Put the lines from the one containing "At what coordinates should I click to accomplish: Select" through the end of the records, both included, into a numbered list, omitting any blank lines.

Lines for locating words and elements
#####

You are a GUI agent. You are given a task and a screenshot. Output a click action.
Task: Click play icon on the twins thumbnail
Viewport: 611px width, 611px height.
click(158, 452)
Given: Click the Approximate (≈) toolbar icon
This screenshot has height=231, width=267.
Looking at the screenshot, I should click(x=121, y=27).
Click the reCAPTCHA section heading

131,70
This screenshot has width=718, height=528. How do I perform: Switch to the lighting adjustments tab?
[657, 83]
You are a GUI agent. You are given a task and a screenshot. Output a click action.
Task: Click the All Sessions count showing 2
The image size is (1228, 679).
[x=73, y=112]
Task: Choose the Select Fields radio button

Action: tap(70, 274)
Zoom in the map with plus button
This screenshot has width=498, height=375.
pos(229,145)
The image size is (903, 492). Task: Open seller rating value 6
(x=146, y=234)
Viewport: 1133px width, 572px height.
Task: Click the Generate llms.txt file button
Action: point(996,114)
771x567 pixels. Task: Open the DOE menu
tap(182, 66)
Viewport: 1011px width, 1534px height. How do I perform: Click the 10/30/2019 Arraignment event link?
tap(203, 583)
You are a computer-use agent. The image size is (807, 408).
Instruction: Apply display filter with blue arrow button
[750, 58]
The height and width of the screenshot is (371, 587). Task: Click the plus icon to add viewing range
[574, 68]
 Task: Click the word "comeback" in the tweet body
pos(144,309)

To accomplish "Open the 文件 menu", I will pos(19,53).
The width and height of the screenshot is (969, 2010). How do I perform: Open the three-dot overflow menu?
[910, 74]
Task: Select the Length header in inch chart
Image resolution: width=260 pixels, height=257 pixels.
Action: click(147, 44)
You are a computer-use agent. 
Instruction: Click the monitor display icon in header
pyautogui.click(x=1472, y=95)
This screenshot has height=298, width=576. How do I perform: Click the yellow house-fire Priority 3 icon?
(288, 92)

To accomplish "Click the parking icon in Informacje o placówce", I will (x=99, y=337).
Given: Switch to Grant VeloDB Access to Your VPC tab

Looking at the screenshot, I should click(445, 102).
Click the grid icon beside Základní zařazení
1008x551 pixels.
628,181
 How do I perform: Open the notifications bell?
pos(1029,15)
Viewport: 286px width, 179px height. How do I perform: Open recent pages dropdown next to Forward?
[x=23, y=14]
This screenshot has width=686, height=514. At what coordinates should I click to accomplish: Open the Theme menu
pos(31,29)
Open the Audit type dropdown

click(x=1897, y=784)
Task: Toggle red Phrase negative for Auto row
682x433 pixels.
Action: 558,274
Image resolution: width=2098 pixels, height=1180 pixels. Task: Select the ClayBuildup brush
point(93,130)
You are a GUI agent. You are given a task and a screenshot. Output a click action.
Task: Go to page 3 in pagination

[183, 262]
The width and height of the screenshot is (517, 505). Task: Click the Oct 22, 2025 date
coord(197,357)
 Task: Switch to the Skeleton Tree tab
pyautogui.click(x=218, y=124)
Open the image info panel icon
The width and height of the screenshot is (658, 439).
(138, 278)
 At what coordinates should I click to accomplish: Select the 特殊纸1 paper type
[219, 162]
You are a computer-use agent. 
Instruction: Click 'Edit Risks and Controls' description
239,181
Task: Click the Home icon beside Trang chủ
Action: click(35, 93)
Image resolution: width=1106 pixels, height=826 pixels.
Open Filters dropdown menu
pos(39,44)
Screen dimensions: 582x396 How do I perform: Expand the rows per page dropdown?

#####

Response
1.  At what coordinates should I click to accomplish: Select the 特殊纸1 paper type
2. [219, 162]
3. You are a computer-use agent. 
4. Instruction: Click 'Edit Risks and Controls' description
5. 239,181
6. Task: Click the Home icon beside Trang chủ
7. Action: click(35, 93)
8. Image resolution: width=1106 pixels, height=826 pixels.
9. Open Filters dropdown menu
10. pos(39,44)
11. Screen dimensions: 582x396 How do I perform: Expand the rows per page dropdown?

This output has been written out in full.